1	Successful DNS lookup
0	Fetch never tried (perhaps protocol unsupported or illegal URI)
-1	DNS lookup failed
-2	HTTP connect failed
-3	HTTP connect broken
-4	HTTP timeout
-5	Unexpected runtime exception. See runtime-errors.log.
-6	Prerequisite domain-lookup failed, precluding fetch attempt. (the main pre-requisite is WHOIS lookup. If you see this it’s likely the domain doesn’t exist anymore)
-7	URI recognized as unsupported or illegal.
-8	Multiple retries failed, retry limit reached.
-50	Temporary status assigned to URIs awaiting preconditions. Appearance in logs may be a bug.
-60	URIs assigned a failure status. They could not be queued by the Frontier and may be unfetchable.
-61	Prerequisite robots.txt fetch failed, precluding a fetch attempt.
-62	Some other prerequisite failed, precluding a fetch attempt.
-63	A prerequisite (of any type) could not be scheduled, precluding a fetch attempt.
-404	Empty HTTP response interpreted as a 404.
-3000	Severe Java Error condition occured such as OutOfMemoryError or StackOverflowError during URI processing.
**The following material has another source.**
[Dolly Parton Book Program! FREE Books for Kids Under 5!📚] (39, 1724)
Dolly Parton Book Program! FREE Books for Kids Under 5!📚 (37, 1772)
-4000	“Chaff” detection of traps/content with negligible value applied.
-4001	The URI is too many link hops away from the seed.
-4002	The URI is too many embed/transitive hops away from the last URI in scope.
-5000	The URI is out of scope upon reexamination. This only happens if the scope changes during the crawl.
-5001	Blocked from fetch by user setting.
-5002	Blocked by a custom processor, which could include the hash mapper (for multi-node crawling) if enabled.
-5003	Blocked due to exceeding an established quota.
-5004	Blocked due to exceeding an established runtime
-6000	Deleted from Frontier by user.
-7000	Processing thread was killed by the operator. This could happen if a thread is an a non-responsive condition.
-9998	Robots.txt rules precluded fetch.